Practical considerations for school districts and states
High-profile school shootings are a common motivation for increasing the use of police officers in schools. However, these events are relatively rare, and police officers do much more in schools than prepare for active shooters.
Our study and related research suggest several policy recommendations:
First, memoranda of understanding (MOUs) between school districts and police departments should clearly delineate the roles of SROs and ensure that they are not pulled into school disciplinary responses to minor infractions. These MOUs should be clearly communicated not only to SROs but also to school administrators such that they know when and how to appropriately involve an SRO in student issues.
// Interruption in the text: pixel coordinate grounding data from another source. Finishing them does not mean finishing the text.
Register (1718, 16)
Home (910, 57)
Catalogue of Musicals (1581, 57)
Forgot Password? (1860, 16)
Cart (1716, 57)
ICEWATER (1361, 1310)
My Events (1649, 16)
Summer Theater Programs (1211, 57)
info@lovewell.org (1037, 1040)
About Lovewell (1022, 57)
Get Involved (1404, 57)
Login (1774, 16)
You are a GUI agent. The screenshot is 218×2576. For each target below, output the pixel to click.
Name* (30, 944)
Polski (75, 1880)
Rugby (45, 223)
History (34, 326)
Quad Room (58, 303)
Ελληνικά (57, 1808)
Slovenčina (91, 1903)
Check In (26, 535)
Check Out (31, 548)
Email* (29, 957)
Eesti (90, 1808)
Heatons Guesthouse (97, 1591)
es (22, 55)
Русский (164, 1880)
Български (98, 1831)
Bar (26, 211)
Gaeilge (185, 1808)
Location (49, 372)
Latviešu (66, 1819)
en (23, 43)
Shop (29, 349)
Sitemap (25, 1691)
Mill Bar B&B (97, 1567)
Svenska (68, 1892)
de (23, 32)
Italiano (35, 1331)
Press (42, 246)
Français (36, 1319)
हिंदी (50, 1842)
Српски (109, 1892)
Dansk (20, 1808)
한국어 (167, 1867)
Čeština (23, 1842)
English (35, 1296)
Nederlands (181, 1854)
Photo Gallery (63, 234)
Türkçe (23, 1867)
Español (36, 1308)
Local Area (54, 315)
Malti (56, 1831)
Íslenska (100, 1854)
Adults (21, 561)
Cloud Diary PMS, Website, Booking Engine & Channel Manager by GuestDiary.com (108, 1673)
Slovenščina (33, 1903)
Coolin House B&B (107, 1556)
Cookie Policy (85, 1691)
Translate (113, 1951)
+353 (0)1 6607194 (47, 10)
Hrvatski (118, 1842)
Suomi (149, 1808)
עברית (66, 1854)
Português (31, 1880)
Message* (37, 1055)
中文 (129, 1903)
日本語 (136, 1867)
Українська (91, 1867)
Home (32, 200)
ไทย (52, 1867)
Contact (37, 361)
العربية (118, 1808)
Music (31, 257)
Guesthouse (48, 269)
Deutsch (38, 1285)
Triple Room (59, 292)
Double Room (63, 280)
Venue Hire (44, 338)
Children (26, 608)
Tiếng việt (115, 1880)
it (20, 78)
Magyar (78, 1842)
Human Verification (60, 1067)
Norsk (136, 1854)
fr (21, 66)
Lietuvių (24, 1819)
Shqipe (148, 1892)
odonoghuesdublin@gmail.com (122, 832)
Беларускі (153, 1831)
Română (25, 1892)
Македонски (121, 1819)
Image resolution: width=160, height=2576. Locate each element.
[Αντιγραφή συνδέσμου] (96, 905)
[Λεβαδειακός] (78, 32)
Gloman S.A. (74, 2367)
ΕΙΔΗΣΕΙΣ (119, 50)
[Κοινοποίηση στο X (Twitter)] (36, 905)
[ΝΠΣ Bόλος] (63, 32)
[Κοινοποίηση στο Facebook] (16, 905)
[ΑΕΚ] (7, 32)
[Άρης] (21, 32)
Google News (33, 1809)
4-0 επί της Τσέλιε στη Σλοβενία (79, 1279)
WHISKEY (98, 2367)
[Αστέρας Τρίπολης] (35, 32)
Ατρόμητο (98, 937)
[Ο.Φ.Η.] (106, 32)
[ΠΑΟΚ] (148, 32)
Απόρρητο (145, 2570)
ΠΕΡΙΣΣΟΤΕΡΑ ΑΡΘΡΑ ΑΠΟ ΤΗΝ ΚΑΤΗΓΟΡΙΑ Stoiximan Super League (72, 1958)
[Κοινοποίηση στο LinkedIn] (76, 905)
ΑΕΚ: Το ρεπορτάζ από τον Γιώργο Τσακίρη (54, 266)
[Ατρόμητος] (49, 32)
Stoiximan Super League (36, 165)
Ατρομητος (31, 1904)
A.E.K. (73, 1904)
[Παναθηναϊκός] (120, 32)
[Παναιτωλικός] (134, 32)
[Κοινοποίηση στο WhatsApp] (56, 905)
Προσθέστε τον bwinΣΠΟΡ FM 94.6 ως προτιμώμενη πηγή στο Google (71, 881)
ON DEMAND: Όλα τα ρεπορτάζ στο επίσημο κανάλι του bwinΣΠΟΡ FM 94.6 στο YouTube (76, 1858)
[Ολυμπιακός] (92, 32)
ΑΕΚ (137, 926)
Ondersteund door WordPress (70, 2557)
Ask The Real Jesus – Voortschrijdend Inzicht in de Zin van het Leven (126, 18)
Second, SROs should receive basic, specialized training that better prepares them to build relationships with students and de-escalate situations that can arise with children and adolescents. Even though SROs funded through the Community Oriented Policing Services Hiring Program are required to complete basic training, there is currently no national training guidance for SROs, and training requirements vary widely across states.
Third, education agencies should collect and make available data on the placement and activities of SROs. This is not done currently in part because SROs are typically not school district employees; they are police agency employees. Better data would allow more rigorous review and evaluation of SROs at different levels of schooling and under different training or accountability structures.
Fourth, school districts should carefully weigh the pros and cons of SROs—relative to alternative approaches—given the needs of their students and communities. In some districts, alternative safety personnel such as security guards or mobile law enforcement units could better meet school needs. Investing in alternative student support services, such as social work and mental health professionals, could also improve school climate and safety over the long term – and in doing so reduce the need for school policing altogether.